Jean-Jacques Mendome Ayang : Autour de 3h30, le gendarme qui était à bord du bateau, qui servait de commandant de bord, il vient nous dire que le bateau a quelques soucis, donc nous sommes obligés d'aller doucement pour relier Port-Gentil. On a dit « bon y a, pas de souci », quelques temps après le monsieur est revenu pour nous annoncer que parmi les deux moteurs qui font tourner le bateau, il y a un qui s'est arrêté donc il est impossible d'avancer, c'est mieux de repartir sur Libreville. C’est à partir de ce moment que tout le monde était quand même inquiet. Quelque 5 ou 10 minutes plus tard, bon il y a une hôtesse qui est arrivé nous dire : « Bon, écoutez, on va vous montrer comment il faut porter des gilets de sauvetage. » C'est à ce moment-là qu'on a senti qu’il se passait quelque chose. Tout le monde s'est agité et le bateau allait d'un côté déjà. Là, c'était du sauve-qui-peut. J'avais une porte devant moi, je n'ai pas eu la force de la casser. On a soulevé les rideaux qu'on met autour du bateau, là, on s’est rendu compte qu’il y avait des baies vitrées, je suis sorti par là, et puis j’ai vu tout le mouvement que le bateau était en train de faire, il coulait vraiment à pas de tortue, ça penchait de plus en plus. En moi, il y avait quelque chose qui me disait de ne pas paniquer, il fallait affronter le danger. C’est juste après que le bateau s'est complètement renversé, le bas du bateau s'est retrouvé à la surface de l'eau.

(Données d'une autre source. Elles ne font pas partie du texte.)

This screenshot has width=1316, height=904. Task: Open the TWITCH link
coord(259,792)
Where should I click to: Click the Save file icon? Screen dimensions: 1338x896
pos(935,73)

Dans quelles conditions avez-vous survécu une fois sorti du bateau ?
Il y avait une vieille roue qui était attachée là, donc je m’étais accroché à cette vieille roue là, jusqu’à ce que le bateau s'est complètement renversé, il a laissé quand même une partie en surface, c’est sur cette partie-là que nous sommes allés. Nous sommes restés là à sept parce qu’il fallait sauver celui qui se noyait. On avait le président de notre équipe qui se noyait vraiment, il s’est beaucoup battu, parce qu’il a pris beaucoup de coups dans l'eau, mais il a tenu parce que nous lui avons demandé de tenir. Il était en train de crier « au secours ! ». Nous lui avons dit que nous étions là et qu'il fallait qu'il tienne. Et au moment où il était près de nous, on l'a tenu par les deux bras et il est venu sur le bas du bateau.
Donc vous êtes restés comme cela en fait, sur la partie du bateau encore en surface ?
Oui, il avait déjà coulé, mais il s’est avisé qu’en se stabilisant il a laissé une partie en surface. Le gendarme nous a dit qu’il fallait qu’on parte de là parce que le bateau va aller en profondeur, donc le manager de notre équipe a sauté, le gendarme aussi a plongé, mais moi j'ai dit à ceux qui sont restés avec moi de ne pas s'agiter et qu'il fallait qu'on reste là, qu’on trouve seulement un moyen pour que les gens nous viennent en aide. Et tout ça s'est passé dans le noir.
Comment ça se passait pour les dizaines d'autres passagers qui étaient à bord ?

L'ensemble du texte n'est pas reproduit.